Computerized Adaptive Test–Depression Inventory Not Ready for Prime Time—Reply

Author Affiliations
  • 1Center for Health Statistics, University of Chicago, Chicago, Illinois
  • 2Department of Psychology, University of Minnesota, Minneapolis, Minnesota
  • 3Western Psychiatric Institute, University of Pittsburgh, Pittsburgh, Pennsylvania
JAMA Psychiatry. 2013;70(7):763-765. doi:10.1001/jamapsychiatry.2013.1322

In Reply The Carroll letter “Computerized Adaptive Test–Depression Inventory Not Ready for Prime Time” criticizes our recent article1 published in the November 2012 issue of this journal. Carroll suggests that:

Clinicians do not need another scale to screen for depression using 7 to 22 items. Existing scales do that well with 10 to 12 items and, unlike CAT-DI [Computerized Adaptive Test–Depression Inventory], provide a symptom crosswalk to DSM-IV criteria.…No analyses showed that CAT-DI performance matches existing scales.

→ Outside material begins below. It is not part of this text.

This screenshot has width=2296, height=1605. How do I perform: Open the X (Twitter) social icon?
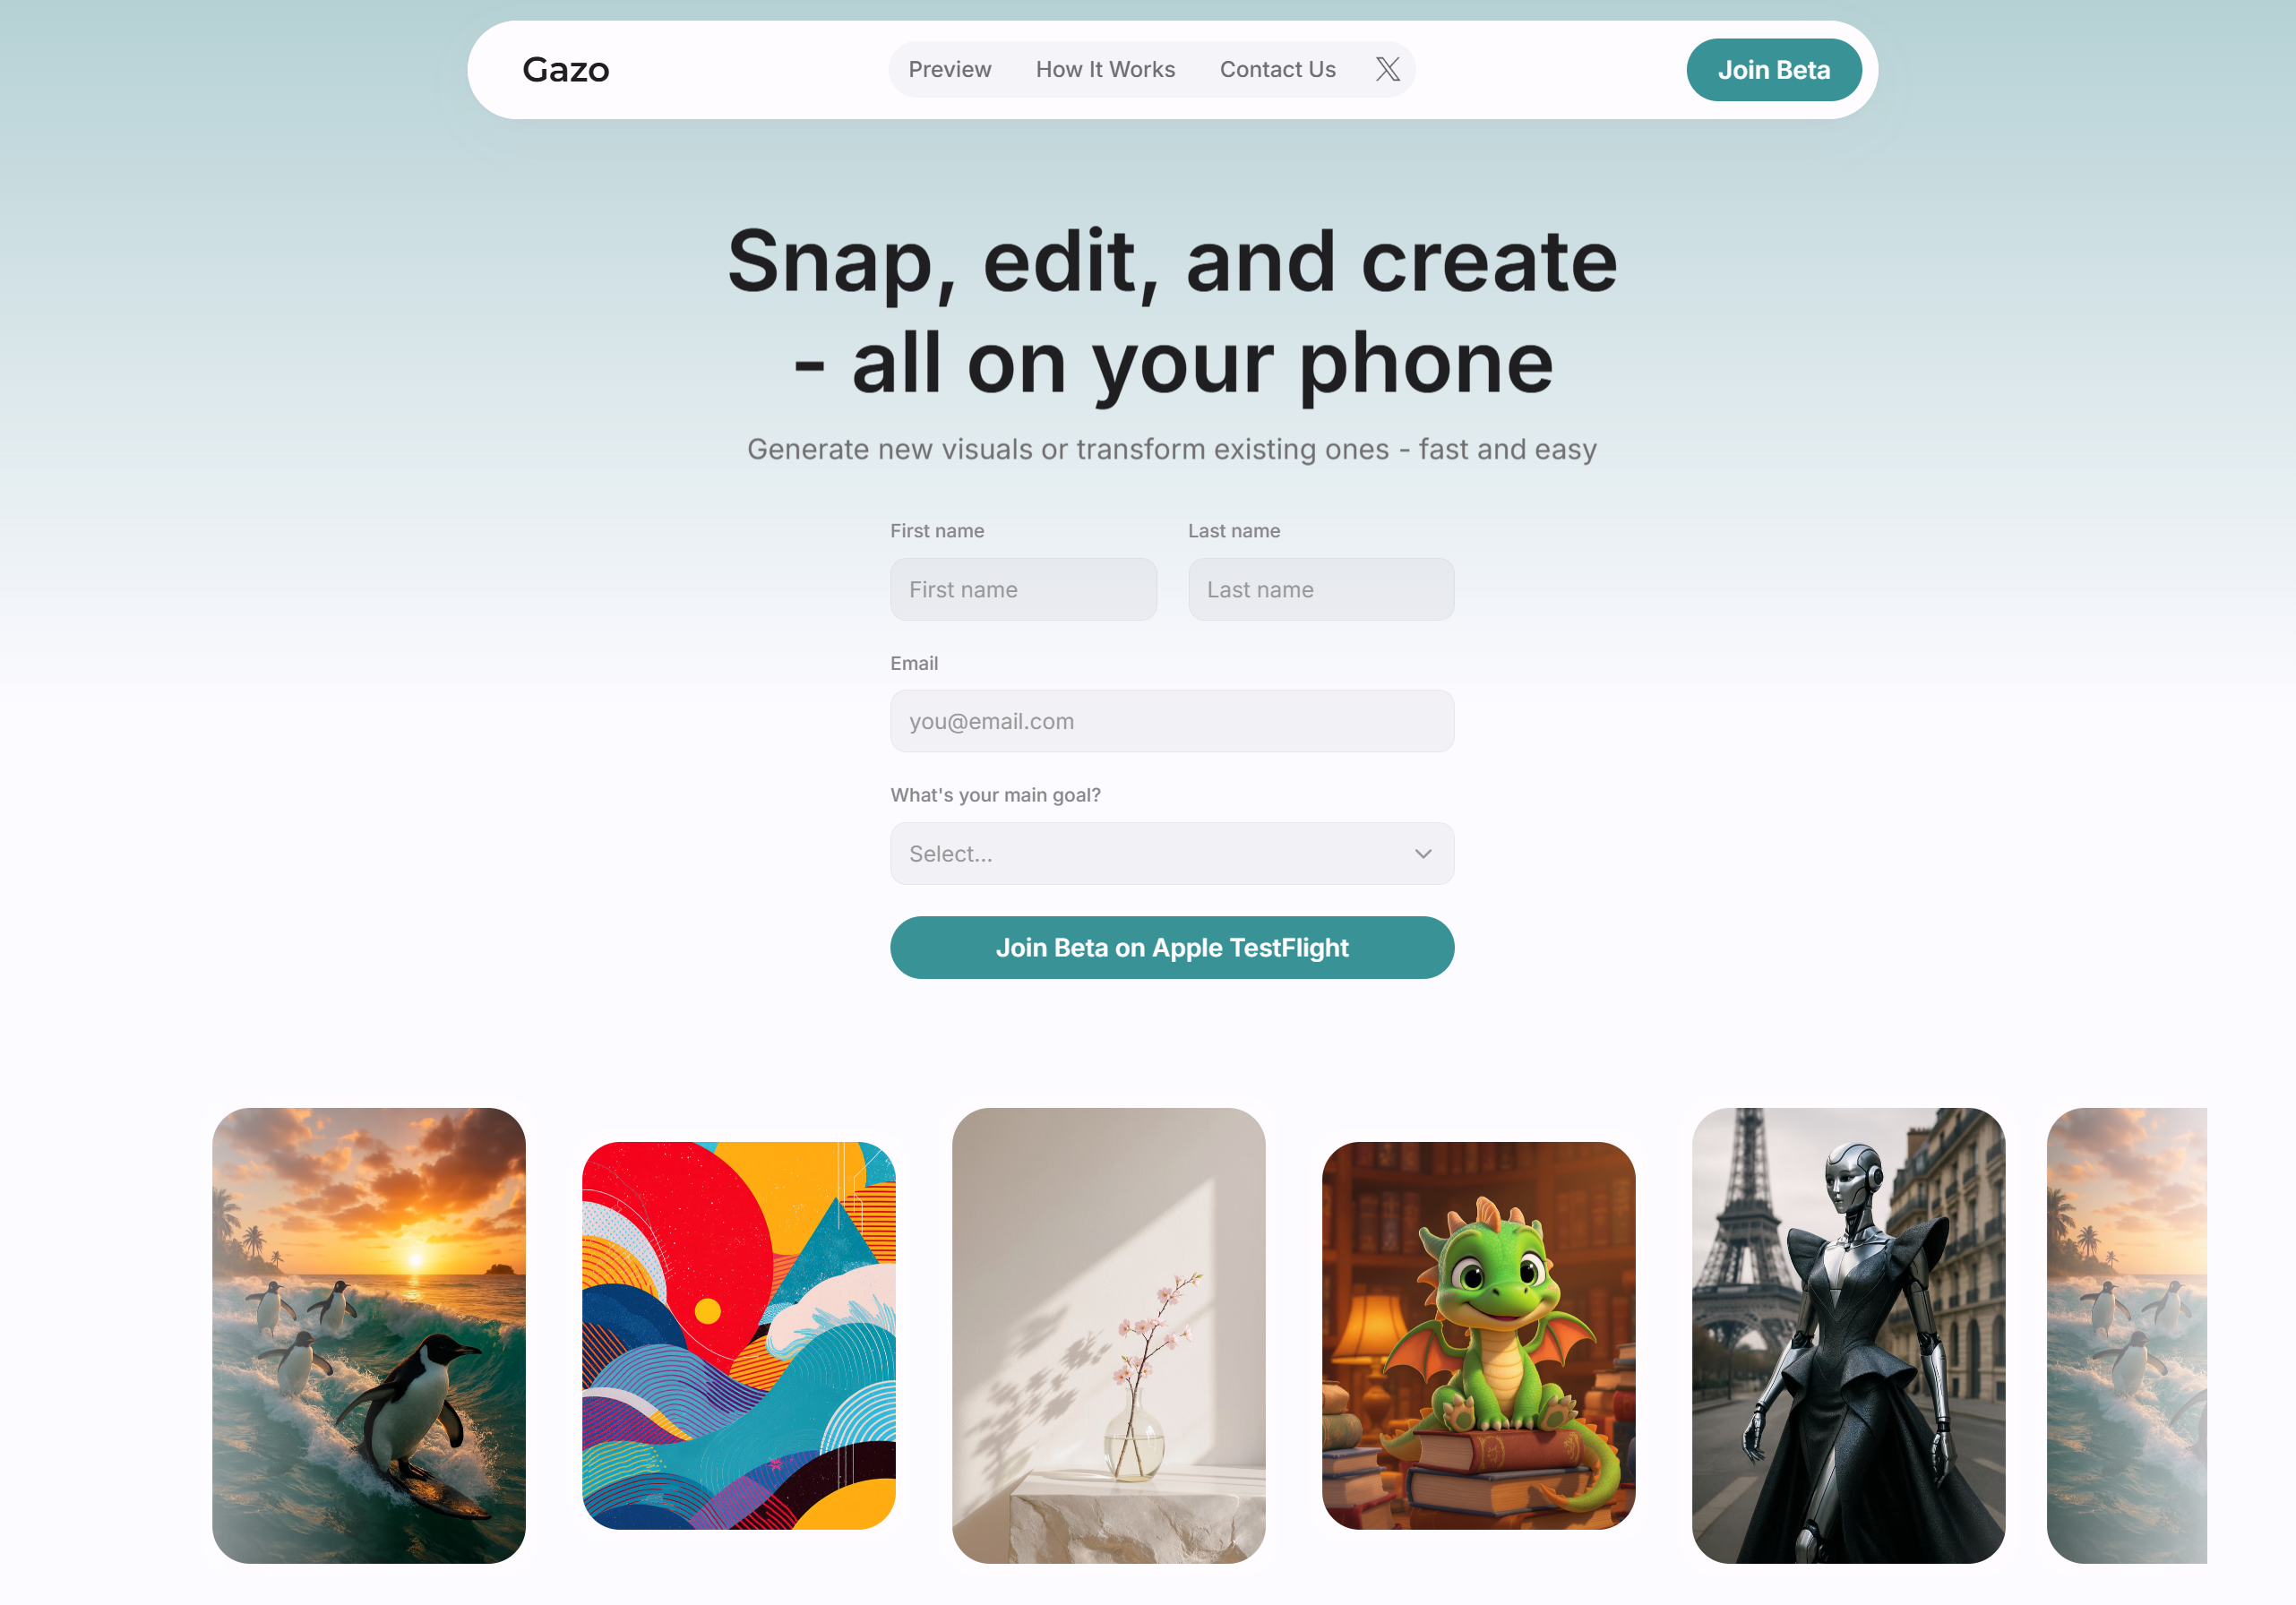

This statement is not correct. Indeed, we reported convergent validity with the Patient Health Questionnaire 9, Hamilton Rating Scale for Depression, and Center for Epidemiologic Studies Depression Scale with correlations in the r = 0.80 range. In terms of a “crosswalk to DSM-IV criteria,” the CAT-DI demonstrated sensitivity of 0.92 and specificity of 0.88 with a Structured Clinical Interview for DSM-IV–based diagnosis of major depressive disorder, showing that it provides a very strong linkage to DSM-IV criteria.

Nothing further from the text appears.